Task directions:
Could you give the records below again exactly, without the pictures?

Records from a data collection
▶

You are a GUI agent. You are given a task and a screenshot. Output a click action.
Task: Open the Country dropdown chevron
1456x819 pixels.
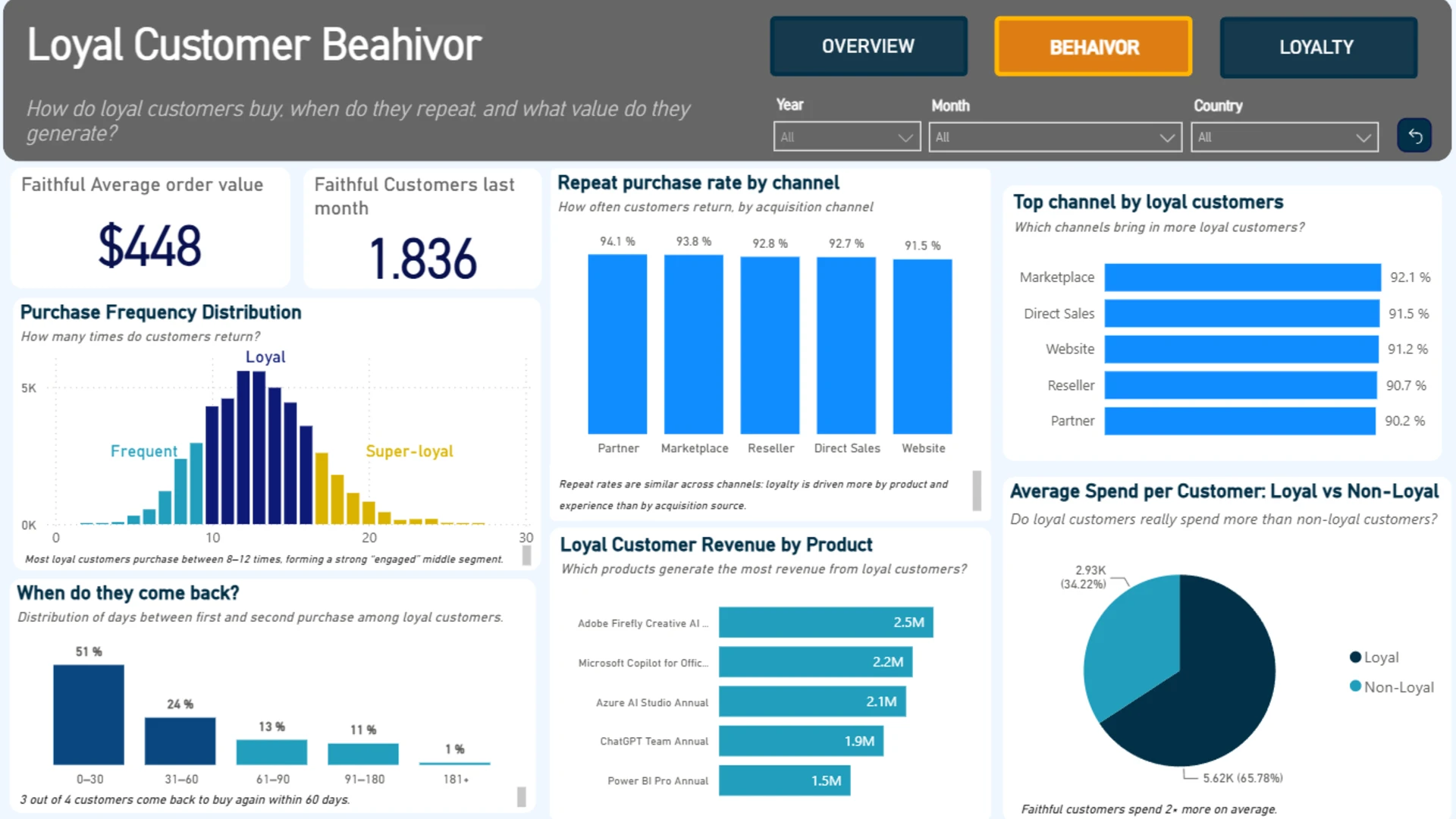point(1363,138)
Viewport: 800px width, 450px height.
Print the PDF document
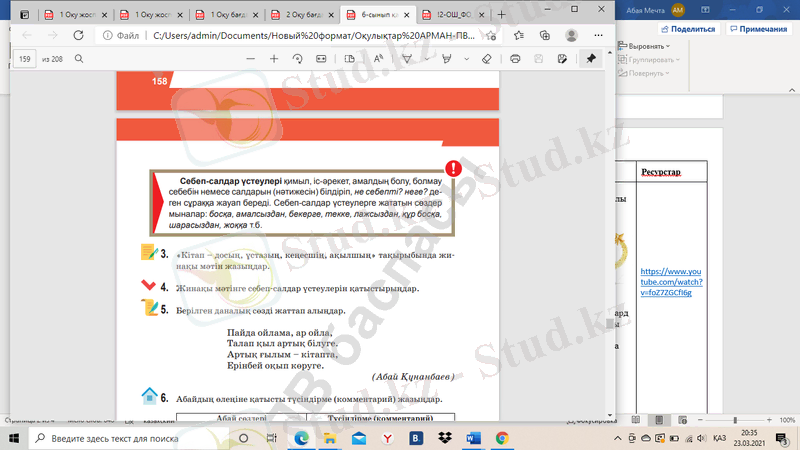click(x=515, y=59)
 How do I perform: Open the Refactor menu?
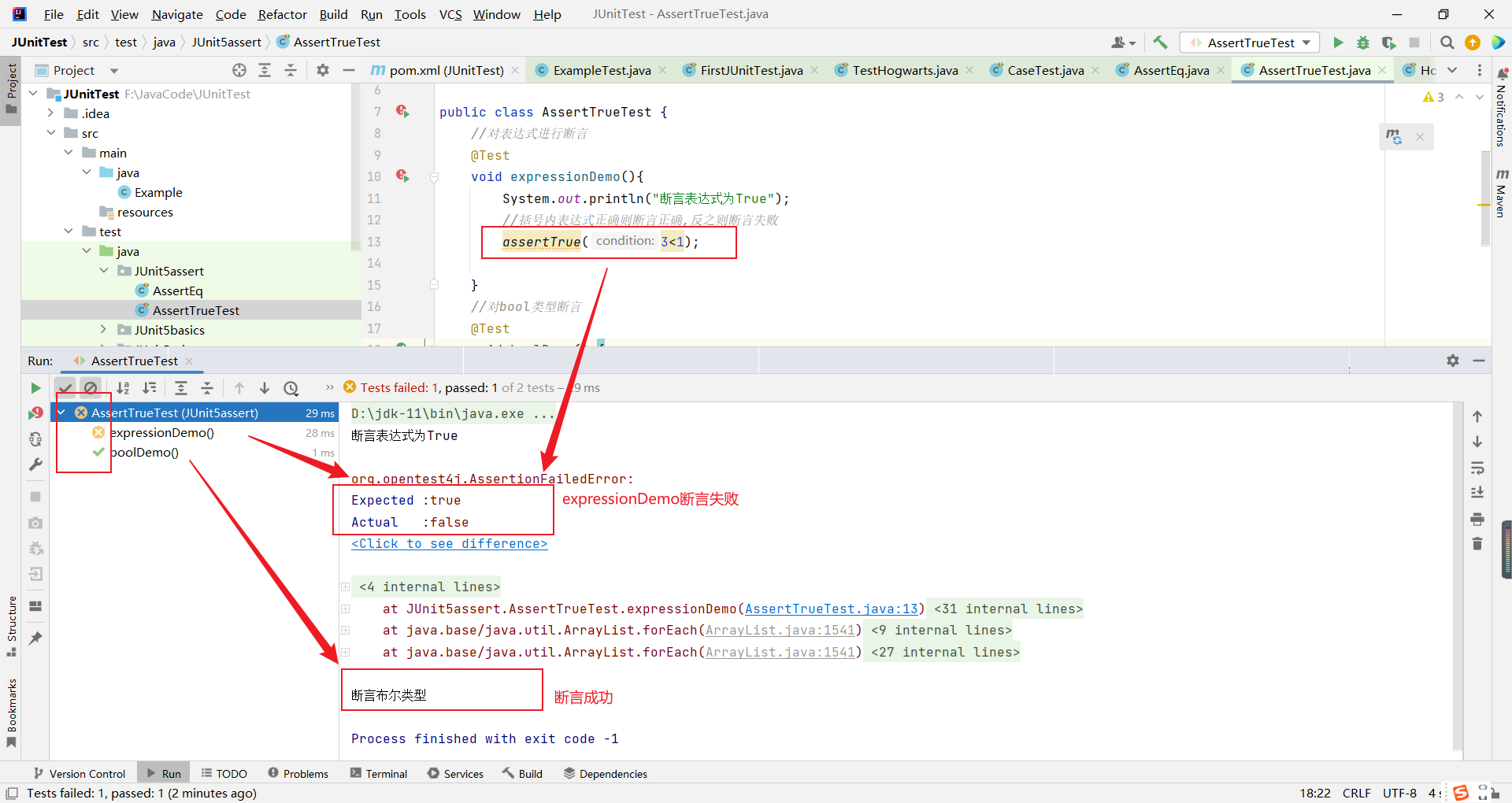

◀

Final answer:
You are a GUI agent. You are given a task and a screenshot. Output a click action.
Task: Open the Country dropdown chevron
1456x819 pixels.
point(1363,138)
Viewport: 800px width, 450px height.
Print the PDF document
click(x=515, y=59)
 How do I perform: Open the Refactor menu?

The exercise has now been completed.